El Tratado de Versalles de 1919, que fue el preludio de la gran guerra que destruyó Europa del 1939 al 1945, nació muerto, a pesar del esfuerzos del presidente Woodrow Wilson y la formación de la Sociedad de Naciones. La cruzada por la humanidad que propugnaba aquel presidente intelectual quedó en nada. Al cabo de dos décadas, en 1939, estalló una guerra que duraría seis años durante la cual los nazis perpetraron el Gran Crimen, el Holocausto, cuyo alcance mortífero solo tiene parangón con el gulag y las purgas estalinistas. Los extremos totalitarios son siempre aduladores de la muerte. Destruyen todo lo que no pueden controlar. Actuaron así en los años 30 y siguen haciéndolo ahora, a pequeña escala, sin el dramatismo de los cañones destruyendo ciudades europeas. Tienen bastante con la represión policial. Ni Europa ni el mundo se han recuperado todavía de aquella sacudida bélica. El sueño europeo, que nació para superar la filosofía vengativa de Versalles, está sumido en una crisis profunda debido al resurgimiento del nacionalismo estatista y a la destrucción del estado keynesiano. En Gran Bretaña es donde se ve mejor, pues la integración europea es solo económica y poco más. Mejor dicho, es monetaria, con todos los inconvenientes que supone un modelo cojo políticamente y, sobre todo, culturalmente.

El capitalismo a la manera china –libre mercado combinado con la dictadura– es la epidemia que está matando a la democracia. Es la aspiración de muchos gobiernos “occidentales”
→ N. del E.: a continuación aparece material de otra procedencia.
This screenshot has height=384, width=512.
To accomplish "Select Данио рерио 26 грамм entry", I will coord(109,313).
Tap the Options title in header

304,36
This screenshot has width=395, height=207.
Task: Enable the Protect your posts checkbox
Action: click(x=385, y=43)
El 2020, que será un año bisiesto, arrancará con los deberes por hacer. La contestación popular a los abusos de poder cada vez es más violenta porque la insensibilidad democrática gubernamental es cada vez más evidente. En todo el mundo la pugna vuelve a ser entre los demócratas y los autócratas. Entre los libertarios y los autoritarios. La izquierda clásica, que en los años treinta dirigía los movimientos populares, hoy forma parte del sistema, tan insensible socialmente como lo es la derecha, hasta el punto, como se ha visto con el PSOE, de utilizar la subida de las pensiones para asegurarse el poder. Incluso los herederos del 15-M, una vez peleados y divididos, han vuelto a la lógica del PCE y están decididos a apuntalar el Régimen del 78 porque no tienen alternativa. El independentismo, en cambio, tiene la alternativa de crear un marco político nuevo, separado de España, que sea realmente reformista. Entre los independentistas hay de todo, claro está, pero como movimiento, como manifestación de la voluntad libertaria de los ciudadanos, es la expresión de los tiempos de conflictos que se están viviendo por todas partes. El malestar es global, porque las desigualdades, las estafas, la corrupción y la dominación antidemocrática se han propagado como la peste. El capitalismo a la manera china –libre mercado combinado con la dictadura– es la epidemia que está matando la democracia. Es la aspiración de muchos gobiernos “occidentales”. Los años 20 del siglo XXI no serán tan felices como lo fueron los del siglo XX. En Catalunya tampoco lo fueron mucho. La historiografía los denomina los años del pistolerismo y no fueron felices. La historia es global, pero la perspectiva solo puede ser nacional si se quiere entender algo de lo que pasa en las calles de bajo tu propia casa. En Catalunya, la república de los soñadores es, como ya pasó en Baviera el 1918, la manifestación de un pacifismo radical que reclama que la democracia funcione para dirimir los conflictos y para decidir el futuro. No será fácil, puesto que se opone al oscurantismo españolista. ¿Es una utopía? Quizás sí, pero el mundo solo avanza cuando alguien sabe imaginar qué vendrá y corre el riesgo de defender la libertad.